EXERCICES À FAIRE |
1. Répondez à ces questions sur le texte consacré au Bitcoin :
(a) Quel a été le cours le plus bas du Bitcoin en 2019 ?
(b) Combien de transactions par seconde le Bitcoin peut-il traiter ?
(c) Selon le pari de John McAfee, combien vaudrait un bitcoin avant la fin 2020 ?
2. Recopiez sans rien changer les lignes des entrées, de celle qui contient "583x407 pixels. How" jusqu'à celle qui contient "tap(939, 309)", ces deux lignes comprises.

TEXTE FOURNI |
Le Bitcoin incontestablement a été la première crypto-monnaie et reste aujourd'hui de très loin la plus importante crypto-monnaie en capitalisation (132 milliards de dollars le 3-1-2020). Cependant contrairement aux espoirs de ceux qui le défendent, le Bitcoin stagne ne réussissant pas du tout à devenir un substitut aux dollars ou à l'euro.
D'année en année la volatilité de son cours persiste rendant son utilisation impossible et le réservant aux jeux spéculatifs.
En 2019, le cours le plus bas du Bitcoin a été de 3193 $, le plus haut 13793 $ ; un écart de 1 à 4.
En 2018, le plus bas fut 3191 $, et le plus haut 17672 $ ; un écart de 1 à 5,5.
C'était pire en 2017 où l'écart entre le plus bas et le plus haut fut de 1 à 20, et un peu mieux en 2016 où l'écart a été de 1 à 3.
Voir : ici
L'anonymat du Bitcoin — en fait un "pseudonymat" — permet son utilisation pour des escroqueries graves comme la demande de rançons à des hôpitaux, ou toutes sortes de fraudes et de blanchements qui tôt ou tard risque de conduire à son interdiction, ce qui ferait de ses utilisateurs des hors-la-loi et aurait un effet catastrophique sur son cours. L'indulgence à son égard montré par les autorités de la majorité des états pourrait ne pas durer.
( Concernant les ransomware à des hôpitaux consulter : a b ou c )
Parmi les autres défauts du Bitcoin et d'une multitude de variantes qui s'inspirent de trop près du Bitcoin, citons-en deux.
(a) L'utilisation d'un système de consensus fondé sur la preuve de travail ( proof of work ) qui conduit d'une part à la centralisation du pouvoir en quelques mains (en Chine à plus de 66%, donc sous l'autorité du gouvernement chinois quand il souhaitera (voir a b ou c ) et à une consommation électrique inutile (puisque parfaitement évitable, comme d'autres crypto-monnaies l'ont montré) équivalente à au moins 4 réacteurs nucléaires de 8 TWh/an. (voir a ou b)
(b) Une capacité faible à gérer des transactions (de 5 à 10 par secondes) que l'installation lente et poussive de la surcouche Lightning network (qui ne respecte pas les concepts de base des crypto-monnaies : décentralisation et redondance des informations et calculs) ne corrige que très imparfaitement et qui rend inconcevable l'usage du Bitcoin à grande échelle.
Ne hurlez pas !
Ce que j'écris là, je le sais, fait hurler les maximaliste-bitcoin ( a ou b) qui sont souvent des détenteurs de quelques bitcoins attendant devenir millionnaires parce qu'ils imaginent que la multiplication ahurissante du cours des premières années va se reproduire. Concernant l'évolution possible du cours du Bitcoin des prédictions totalement délirantes sont régulièrement publiées dont la plus extravagante est celle de John McAfee qui a parié qu'un bitcoin vaudrait 1 million de dollars avant la fin 2020.

[Entrées enregistrées]
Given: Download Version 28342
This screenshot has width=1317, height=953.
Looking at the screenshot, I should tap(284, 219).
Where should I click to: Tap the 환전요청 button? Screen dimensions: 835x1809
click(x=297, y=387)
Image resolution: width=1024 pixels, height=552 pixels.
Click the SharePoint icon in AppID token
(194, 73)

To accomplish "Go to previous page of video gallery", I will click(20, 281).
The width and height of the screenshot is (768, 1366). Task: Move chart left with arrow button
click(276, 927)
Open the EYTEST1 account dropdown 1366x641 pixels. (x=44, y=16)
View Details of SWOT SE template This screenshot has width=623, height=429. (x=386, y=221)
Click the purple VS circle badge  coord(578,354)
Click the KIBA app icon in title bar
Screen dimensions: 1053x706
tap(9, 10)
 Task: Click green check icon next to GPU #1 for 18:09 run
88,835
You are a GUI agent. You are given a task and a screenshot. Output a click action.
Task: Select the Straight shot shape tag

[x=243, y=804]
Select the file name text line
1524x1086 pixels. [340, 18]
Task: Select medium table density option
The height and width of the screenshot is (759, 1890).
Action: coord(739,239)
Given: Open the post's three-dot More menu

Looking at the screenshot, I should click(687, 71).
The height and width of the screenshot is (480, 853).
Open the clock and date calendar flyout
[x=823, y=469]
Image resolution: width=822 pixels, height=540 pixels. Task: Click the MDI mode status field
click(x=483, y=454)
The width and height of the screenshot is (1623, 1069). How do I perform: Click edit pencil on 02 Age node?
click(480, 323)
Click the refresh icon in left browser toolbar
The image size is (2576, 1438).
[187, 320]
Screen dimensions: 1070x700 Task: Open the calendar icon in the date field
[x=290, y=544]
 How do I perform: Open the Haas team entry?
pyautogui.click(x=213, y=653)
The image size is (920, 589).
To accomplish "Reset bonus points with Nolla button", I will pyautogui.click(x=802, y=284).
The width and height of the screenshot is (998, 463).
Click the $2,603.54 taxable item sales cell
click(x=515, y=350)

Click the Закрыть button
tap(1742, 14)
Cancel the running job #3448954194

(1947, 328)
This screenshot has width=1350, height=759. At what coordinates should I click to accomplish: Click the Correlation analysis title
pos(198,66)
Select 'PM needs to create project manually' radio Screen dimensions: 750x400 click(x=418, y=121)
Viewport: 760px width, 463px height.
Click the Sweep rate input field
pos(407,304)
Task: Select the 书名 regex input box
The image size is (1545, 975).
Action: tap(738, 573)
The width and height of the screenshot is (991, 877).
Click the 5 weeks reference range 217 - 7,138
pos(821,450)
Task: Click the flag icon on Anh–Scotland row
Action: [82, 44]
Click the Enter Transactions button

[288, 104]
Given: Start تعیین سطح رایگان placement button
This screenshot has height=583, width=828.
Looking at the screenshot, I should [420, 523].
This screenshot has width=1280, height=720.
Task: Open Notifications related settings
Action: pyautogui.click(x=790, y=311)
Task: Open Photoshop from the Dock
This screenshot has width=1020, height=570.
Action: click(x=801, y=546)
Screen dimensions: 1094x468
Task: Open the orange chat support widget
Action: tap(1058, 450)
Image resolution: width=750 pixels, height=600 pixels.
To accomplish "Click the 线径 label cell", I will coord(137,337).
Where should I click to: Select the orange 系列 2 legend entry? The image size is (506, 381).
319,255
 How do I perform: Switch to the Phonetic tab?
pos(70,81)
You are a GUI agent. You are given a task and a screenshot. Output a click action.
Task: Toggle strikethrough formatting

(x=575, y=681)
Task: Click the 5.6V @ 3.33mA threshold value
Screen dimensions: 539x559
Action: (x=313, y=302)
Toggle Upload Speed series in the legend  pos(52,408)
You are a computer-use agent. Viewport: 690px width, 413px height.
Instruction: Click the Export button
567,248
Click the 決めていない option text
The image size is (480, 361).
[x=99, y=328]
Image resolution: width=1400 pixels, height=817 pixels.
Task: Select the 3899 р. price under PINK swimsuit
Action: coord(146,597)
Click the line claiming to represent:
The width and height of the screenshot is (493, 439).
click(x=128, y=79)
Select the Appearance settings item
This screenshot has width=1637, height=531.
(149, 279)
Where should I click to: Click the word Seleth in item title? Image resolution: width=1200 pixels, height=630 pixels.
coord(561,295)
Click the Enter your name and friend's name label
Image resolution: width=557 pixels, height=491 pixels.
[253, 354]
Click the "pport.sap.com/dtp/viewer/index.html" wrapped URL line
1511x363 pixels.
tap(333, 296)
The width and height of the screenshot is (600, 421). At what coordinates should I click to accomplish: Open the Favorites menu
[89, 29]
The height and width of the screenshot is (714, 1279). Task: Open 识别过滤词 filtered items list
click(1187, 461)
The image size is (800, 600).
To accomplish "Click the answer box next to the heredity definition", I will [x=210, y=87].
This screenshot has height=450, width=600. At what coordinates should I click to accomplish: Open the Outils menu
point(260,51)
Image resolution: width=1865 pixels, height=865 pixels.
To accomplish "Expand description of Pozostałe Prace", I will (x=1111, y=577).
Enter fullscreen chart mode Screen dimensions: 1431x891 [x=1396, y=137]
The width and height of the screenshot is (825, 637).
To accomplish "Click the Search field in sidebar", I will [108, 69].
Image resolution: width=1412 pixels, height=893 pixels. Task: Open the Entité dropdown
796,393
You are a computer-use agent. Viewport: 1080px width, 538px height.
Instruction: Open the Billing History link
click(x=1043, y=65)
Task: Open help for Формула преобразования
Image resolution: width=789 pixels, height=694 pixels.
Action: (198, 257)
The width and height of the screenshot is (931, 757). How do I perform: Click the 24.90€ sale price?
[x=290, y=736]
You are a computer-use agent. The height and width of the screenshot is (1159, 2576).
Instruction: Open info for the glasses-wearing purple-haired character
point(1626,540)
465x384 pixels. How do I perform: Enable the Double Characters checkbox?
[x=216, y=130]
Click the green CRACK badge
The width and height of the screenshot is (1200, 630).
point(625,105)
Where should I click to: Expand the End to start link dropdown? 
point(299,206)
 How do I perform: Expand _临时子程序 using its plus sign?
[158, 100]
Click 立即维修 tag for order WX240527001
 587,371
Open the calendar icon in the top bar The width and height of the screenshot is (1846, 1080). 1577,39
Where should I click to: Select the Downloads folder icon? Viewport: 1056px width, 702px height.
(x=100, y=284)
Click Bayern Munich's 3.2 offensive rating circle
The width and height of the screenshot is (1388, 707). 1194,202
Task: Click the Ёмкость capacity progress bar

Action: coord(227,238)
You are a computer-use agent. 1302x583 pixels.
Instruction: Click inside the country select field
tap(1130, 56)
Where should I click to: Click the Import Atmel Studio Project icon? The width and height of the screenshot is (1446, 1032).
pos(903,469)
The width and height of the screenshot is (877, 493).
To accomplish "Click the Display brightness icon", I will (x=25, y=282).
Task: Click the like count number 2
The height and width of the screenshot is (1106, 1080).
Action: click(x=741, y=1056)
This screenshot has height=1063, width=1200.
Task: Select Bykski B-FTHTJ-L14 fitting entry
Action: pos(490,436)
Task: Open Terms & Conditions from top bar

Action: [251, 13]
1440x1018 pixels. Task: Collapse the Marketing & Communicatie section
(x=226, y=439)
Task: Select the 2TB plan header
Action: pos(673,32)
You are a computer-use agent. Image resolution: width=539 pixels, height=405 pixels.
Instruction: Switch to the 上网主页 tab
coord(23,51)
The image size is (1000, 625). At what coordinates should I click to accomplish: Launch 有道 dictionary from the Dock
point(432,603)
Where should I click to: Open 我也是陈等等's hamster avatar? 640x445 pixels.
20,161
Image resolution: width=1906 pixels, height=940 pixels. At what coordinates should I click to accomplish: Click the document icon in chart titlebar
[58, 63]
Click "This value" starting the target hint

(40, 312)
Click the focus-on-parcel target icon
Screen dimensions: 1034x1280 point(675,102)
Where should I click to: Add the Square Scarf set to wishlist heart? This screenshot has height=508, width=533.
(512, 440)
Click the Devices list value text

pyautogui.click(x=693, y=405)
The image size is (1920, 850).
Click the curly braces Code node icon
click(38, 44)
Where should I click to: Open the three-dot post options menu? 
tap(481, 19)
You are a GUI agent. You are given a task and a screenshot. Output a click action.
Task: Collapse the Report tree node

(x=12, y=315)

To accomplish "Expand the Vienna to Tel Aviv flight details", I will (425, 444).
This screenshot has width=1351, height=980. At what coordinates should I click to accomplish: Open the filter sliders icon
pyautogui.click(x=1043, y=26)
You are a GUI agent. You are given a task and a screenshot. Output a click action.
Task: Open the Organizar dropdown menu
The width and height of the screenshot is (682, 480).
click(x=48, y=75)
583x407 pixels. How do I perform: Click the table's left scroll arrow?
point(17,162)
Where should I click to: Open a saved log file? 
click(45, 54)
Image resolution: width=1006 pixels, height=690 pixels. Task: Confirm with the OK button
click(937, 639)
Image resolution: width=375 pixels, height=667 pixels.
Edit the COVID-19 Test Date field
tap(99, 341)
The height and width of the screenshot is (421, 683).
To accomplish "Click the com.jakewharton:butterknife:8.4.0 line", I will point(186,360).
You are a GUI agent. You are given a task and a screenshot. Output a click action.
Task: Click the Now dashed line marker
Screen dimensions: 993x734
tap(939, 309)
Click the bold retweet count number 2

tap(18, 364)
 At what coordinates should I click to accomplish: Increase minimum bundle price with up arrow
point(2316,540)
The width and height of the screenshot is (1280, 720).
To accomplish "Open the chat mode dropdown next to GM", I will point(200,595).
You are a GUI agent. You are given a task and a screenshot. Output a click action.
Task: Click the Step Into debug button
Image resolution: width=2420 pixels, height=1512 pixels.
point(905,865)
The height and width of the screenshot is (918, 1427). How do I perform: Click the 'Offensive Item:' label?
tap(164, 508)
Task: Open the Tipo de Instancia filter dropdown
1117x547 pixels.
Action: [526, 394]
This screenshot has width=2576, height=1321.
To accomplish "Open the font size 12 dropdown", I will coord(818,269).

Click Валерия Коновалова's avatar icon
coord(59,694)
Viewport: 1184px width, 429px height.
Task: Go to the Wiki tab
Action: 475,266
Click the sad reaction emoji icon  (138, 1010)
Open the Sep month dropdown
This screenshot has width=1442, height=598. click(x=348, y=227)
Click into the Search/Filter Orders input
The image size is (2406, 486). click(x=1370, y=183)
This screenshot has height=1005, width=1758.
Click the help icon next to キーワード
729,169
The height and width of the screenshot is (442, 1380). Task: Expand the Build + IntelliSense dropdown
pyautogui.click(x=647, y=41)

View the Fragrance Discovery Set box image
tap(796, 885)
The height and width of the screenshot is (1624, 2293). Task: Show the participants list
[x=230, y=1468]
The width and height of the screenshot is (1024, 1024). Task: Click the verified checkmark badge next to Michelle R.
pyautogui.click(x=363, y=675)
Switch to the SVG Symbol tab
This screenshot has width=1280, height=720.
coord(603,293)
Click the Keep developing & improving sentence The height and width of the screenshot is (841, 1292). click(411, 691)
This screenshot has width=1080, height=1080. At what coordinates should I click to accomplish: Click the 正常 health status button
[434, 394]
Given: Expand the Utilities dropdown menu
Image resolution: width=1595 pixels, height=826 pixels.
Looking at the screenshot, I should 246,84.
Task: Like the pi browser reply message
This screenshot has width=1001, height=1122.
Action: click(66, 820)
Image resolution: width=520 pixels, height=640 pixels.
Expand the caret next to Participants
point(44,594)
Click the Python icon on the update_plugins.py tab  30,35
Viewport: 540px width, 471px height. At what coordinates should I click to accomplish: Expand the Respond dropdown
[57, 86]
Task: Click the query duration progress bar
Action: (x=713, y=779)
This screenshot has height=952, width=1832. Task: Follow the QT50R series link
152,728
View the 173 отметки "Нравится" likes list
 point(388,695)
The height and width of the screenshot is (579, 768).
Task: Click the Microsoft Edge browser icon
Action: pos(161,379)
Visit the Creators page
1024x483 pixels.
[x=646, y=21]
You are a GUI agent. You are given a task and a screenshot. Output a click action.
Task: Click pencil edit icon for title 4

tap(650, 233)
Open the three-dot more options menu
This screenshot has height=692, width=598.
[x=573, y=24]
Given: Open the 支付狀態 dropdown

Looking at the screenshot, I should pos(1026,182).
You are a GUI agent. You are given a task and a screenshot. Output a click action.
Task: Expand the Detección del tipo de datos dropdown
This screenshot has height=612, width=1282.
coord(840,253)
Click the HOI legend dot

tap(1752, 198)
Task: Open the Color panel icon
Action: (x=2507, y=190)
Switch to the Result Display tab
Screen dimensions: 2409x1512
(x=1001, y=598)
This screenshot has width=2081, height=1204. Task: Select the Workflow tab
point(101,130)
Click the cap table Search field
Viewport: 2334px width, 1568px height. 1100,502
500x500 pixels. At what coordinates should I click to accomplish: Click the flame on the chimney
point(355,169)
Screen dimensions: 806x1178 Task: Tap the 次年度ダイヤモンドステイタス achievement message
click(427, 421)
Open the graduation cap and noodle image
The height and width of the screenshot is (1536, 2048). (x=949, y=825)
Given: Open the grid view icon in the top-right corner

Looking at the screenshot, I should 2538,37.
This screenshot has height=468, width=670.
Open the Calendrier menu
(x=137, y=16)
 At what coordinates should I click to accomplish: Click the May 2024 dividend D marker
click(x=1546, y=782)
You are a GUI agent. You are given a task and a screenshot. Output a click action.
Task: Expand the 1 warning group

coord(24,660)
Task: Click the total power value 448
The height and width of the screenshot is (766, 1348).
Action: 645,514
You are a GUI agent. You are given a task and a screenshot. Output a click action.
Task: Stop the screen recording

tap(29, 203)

LISTE DES RÉPONSES |
1.
(a) 3193 $
(b) De 5 à 10
(c) 1 million de dollars

2.
583x407 pixels. How do I perform: Click the table's left scroll arrow?
point(17,162)
Where should I click to: Open a saved log file? 
click(45, 54)
Image resolution: width=1006 pixels, height=690 pixels. Task: Confirm with the OK button
click(937, 639)
Image resolution: width=375 pixels, height=667 pixels.
Edit the COVID-19 Test Date field
tap(99, 341)
The height and width of the screenshot is (421, 683).
To accomplish "Click the com.jakewharton:butterknife:8.4.0 line", I will point(186,360).
You are a GUI agent. You are given a task and a screenshot. Output a click action.
Task: Click the Now dashed line marker
Screen dimensions: 993x734
tap(939, 309)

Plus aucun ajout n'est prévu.